JP Morgan: MGM Stock Volatility Could Increase Post-Caesars Takeover

Posted on: May 18, 2026, 09:14h. 

Last updated on: May 18, 2026, 10:51h.

  • Analysts warn that an acquired Caesars would concentrate capital and heighten trading volatility for rival MGM
  • A successful buyout would eliminate one of the few pure-play public options left for investing in Las Vegas Strip real estate
  • The rumored premium being offered for Caesars strongly implies that both MGM and Penn are significantly undervalued by the market

If Caesars Entertainment (NASDAQ: CZR) is acquired and taken private, that could lead to increased volatility for MGM Resorts International (NYSE: MGM) stock, according to analysts for global investment firm JP Morgan.

MGM’s Bellagio on the Las Vegas Strip. Shares of MGM could become more volatile if rival Caesars goes private. (Image: Instagram/@bellagio)

According to JPMorgan analyst Daniel Politzer, a private buyout of Caesars by Tilman Fertitta would leave Wall Street with a stark shortage of publicly traded vehicles for targeting the Las Vegas Strip.

Further, one fewer publicly traded LV Strip resort operator could result in MGM becoming increasingly volatile, as public equity investors will have one fewer proxy to express their Las Vegas Strip views,” observes the analyst.

MGM and Caesars are the two largest Strip operators. Other publicly traded Strip operators include Apollo Global Management (NYSE: APO), which runs the Venetian, and Wynn Resorts (NASDAQ: WYNN).

However, Apollo is a massive private equity company with an array of business interests while Wynn generates the bulk of its earnings before interest, taxes, depreciation and amortization (EBITDA) and revenue in Macau.

Good News for MGM Stock in a Caesars Takeover

In the event that Caesars is sold in a private transaction, there is some good news for MGM stock. According to Politzer, Fertitta’s rumored offer in the low $30s per share values Caesars at a 15% free cash flow (FCF) yield and an enterprise value of seven times EBITDAR.

The analyst says that implies MGM is worth $55+ per share, well above last Friday’s closing price around $37. That assessment jibes with previous suggesting MGM could be worth as much as $60 a share based on the purported Caesars takeover price.

There may be a silver lining for Penn Entertainment (NASDAQ: PENN), too.
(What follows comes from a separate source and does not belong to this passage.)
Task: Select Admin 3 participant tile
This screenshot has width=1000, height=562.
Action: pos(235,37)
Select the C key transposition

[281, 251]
Based on the rumored takeover value of Caesars, Penn could be worth $25 to $30 a share, according to Politzer. The midpoint of that range, $27.50, implies significant upside from last Friday’s closing price of $16.20.

Penn is the largest operator of regional casinos, thus making for relevant comparisons with Caesars, which has an expansive regional portfolio of its own.
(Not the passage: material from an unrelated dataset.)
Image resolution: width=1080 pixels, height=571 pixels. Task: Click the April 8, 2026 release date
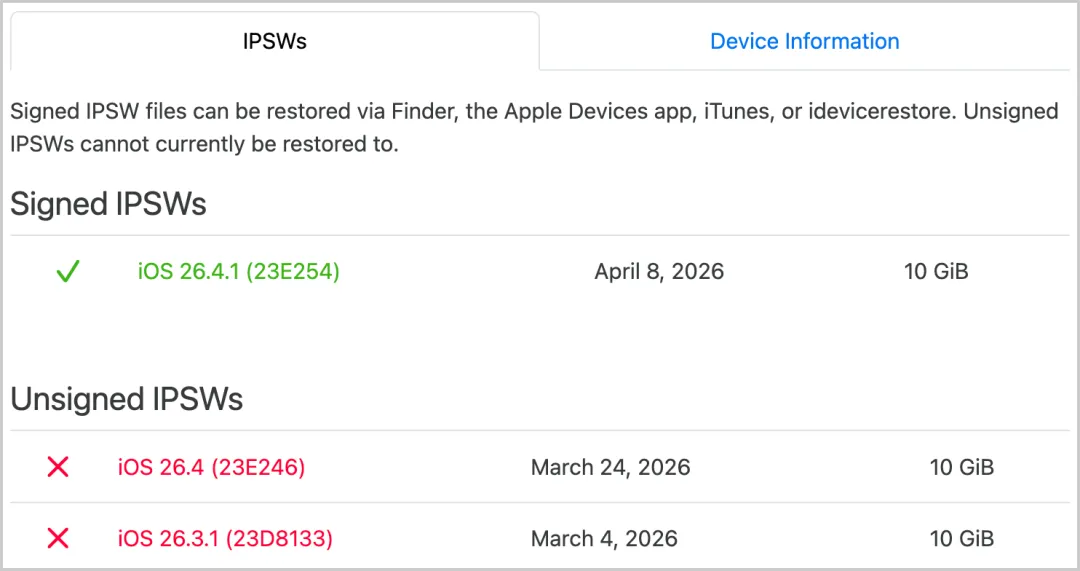tap(659, 271)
Speaking of Regional Casinos…

Assuming Fertitta is victorious in his quest for Caesars, the combined company will likely unload some assets in multiple markets, including Las Vegas, because Caesars and the buyer’s Golden Nugget overlap in several jurisdictions.

Some asset sales could be voluntary while others could be forced by state regulators, but for prospective buyers of regional gaming assets, the post-Caesars deal period could be an interesting time.

“For any regional gaming acquirer, the potential for forced divestitures could provide attractive acquisition opportunities,” concludes Politzer.